Non è facile, soprattutto oggi, per un giovane scrittore cercare di farsi largo. Non è facile, inoltre, decidere di cominciare mettendo a nudo il proprio animo, raccontando gli anni della propria adolescenza più o meno senza filtri. Perrone ci riesce. Sa commuovere senza essere pesante, sa far sorridere senza essere stupido. La sua opera è di difficile collocazione perchè fatta di tanti generi e stili diversi: c’è la parte narrativa più classica ma ci sono anche poesie in libertà, scritte nei momenti più disparati; ci sono capitoli scritti in dialetto napoletano, versi scritti in inglese, addirittura disegni (del talentuoso Gianmarco De Chiara) e stralci di un romanzo epistolare (con inserti in francese) usato come banco di prova.

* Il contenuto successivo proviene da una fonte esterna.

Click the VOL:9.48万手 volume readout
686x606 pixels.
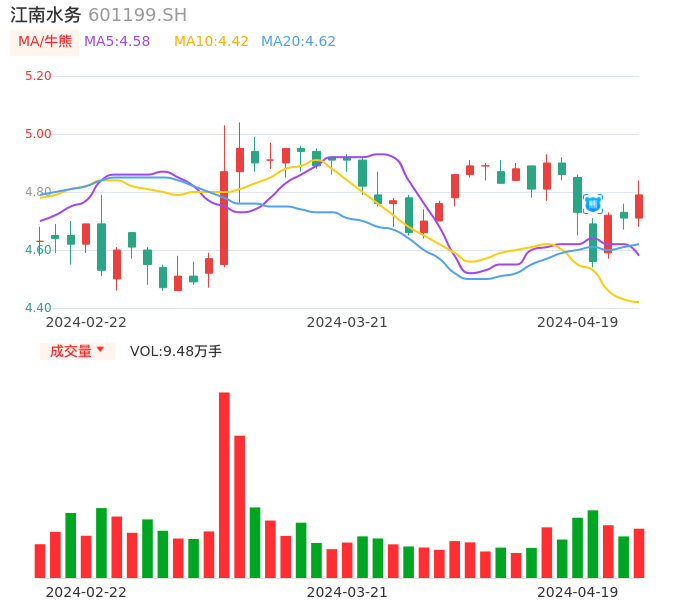click(x=176, y=351)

Proprio questo potpourri di stili riesce a imporsi come una metafora dell’animo del protagonista e dell’essere umano stesso. Cos’è in fondo il nostro Io se non un insieme confuso e apparentemente senza senso di pensieri, parole, lingue e ricordi? Perrone, con freschezza e leggerezza, riesce a comporre una serie di episodi, a creare voli pindarici che ci rendono subito partecipi della sua storia proprio perchè riflesso profondo dei nostri stessi pensieri, della stessa varia composizione di una qualsiasi esistenza.

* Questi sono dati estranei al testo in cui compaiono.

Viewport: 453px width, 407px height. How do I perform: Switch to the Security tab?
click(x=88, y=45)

Il libro è anche un interessante viaggio culturale. L’autore, infatti, non manca di esporre argomenti al limite del filosofico, in cui cita grandi teorie, e propone un intero capitolo dedicato ai vocaboli che sono rimasti invariati o simili nelle lingue di origine classica, rammentando l’importanza e l’influenza del greco e del latino nel nostro linguaggio di tutti i giorni.
Ma la storia di Crispone è anche quella di un doppio amore. Da una parte c’è l’amore del protagonista per la scrittura e per la composizione di versi, che lo porta ad essere curioso sul significato delle parole e sulla loro provenienza, che lo vede sfidare un futuro d’avvocato che sembrava già scritto per intraprendere gli incerti ma affascinanti studi in lettere. E poi abbiamo
l’amore di Crispone verso l’amore stesso, cosa che lo porta, almeno inizialmente, a scrivere sempre sull’innamoramento e sui sentimenti, e a credere fermamente nella possibilità che due persone si trovino per non perdersi mai più.

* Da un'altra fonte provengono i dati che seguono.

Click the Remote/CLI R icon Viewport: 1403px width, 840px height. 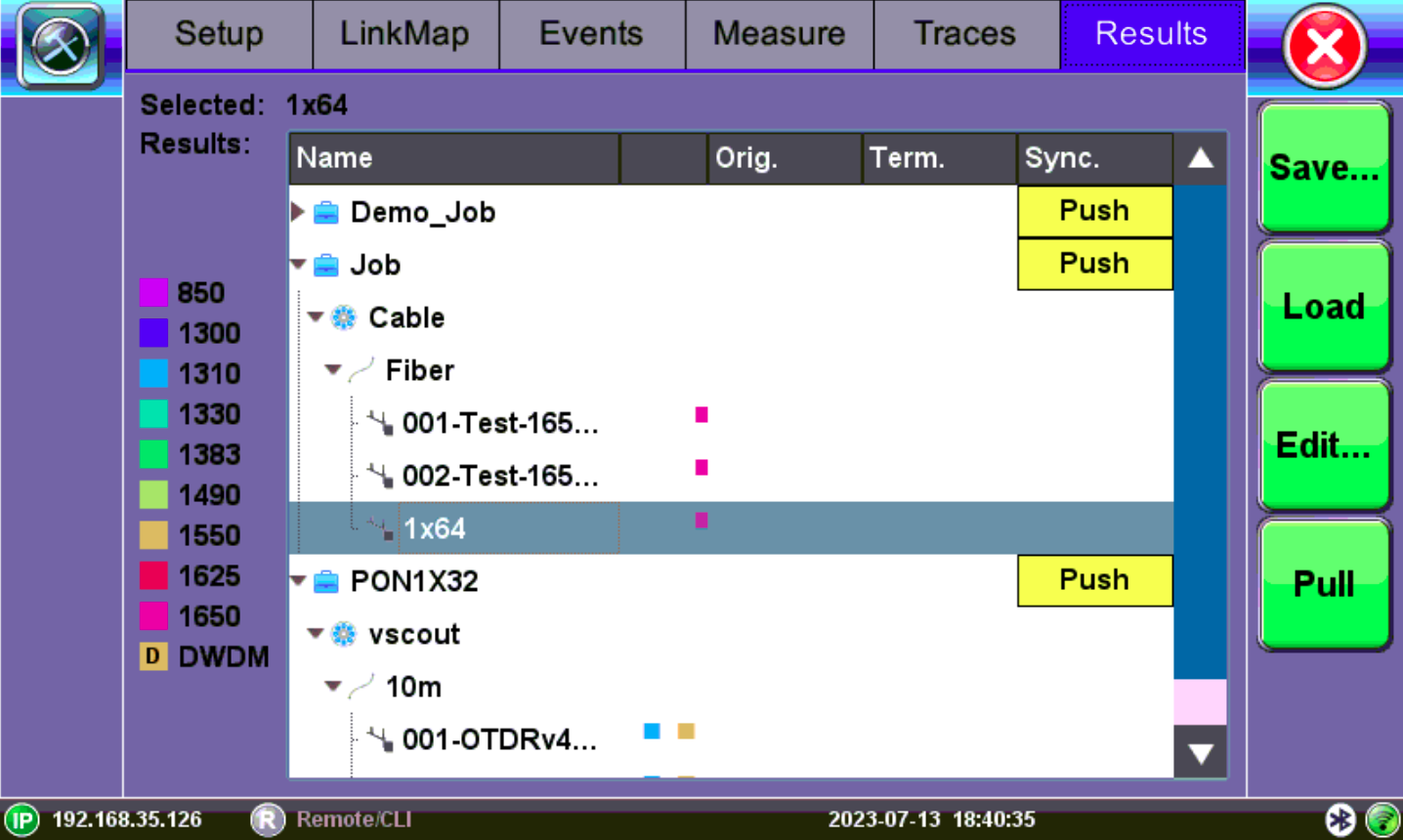(x=267, y=819)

Nella sua brevità, “Io la chiamo vita”, rappresenta un vastissimo e lunghissimo campo di conoscenza e di racconti. Può emozionare a più livelli, colpire i caratteri più diversi. Non è opera priva di difetti, ma niente che lo squalifichi agli occhi del lettore, anzi concorrono a renderla una storia profondamente umana, sia per temi e sia per naturalezza di stile.
Il rammarico nelle ultime pagine è semmai quello di doversi accomiatare da Antonio Crispone, con la curiosità di sapere se riuscirà a coronare il suo sogno e diventare uno scrittore importante. Ma questi sono sviluppi che il lettore, forse, non conoscerà mai e che usciranno dalla finzione della carta per comporre la realtà dello scrittore in erba Antonio Perrone. Una realtà che chiameremo vita.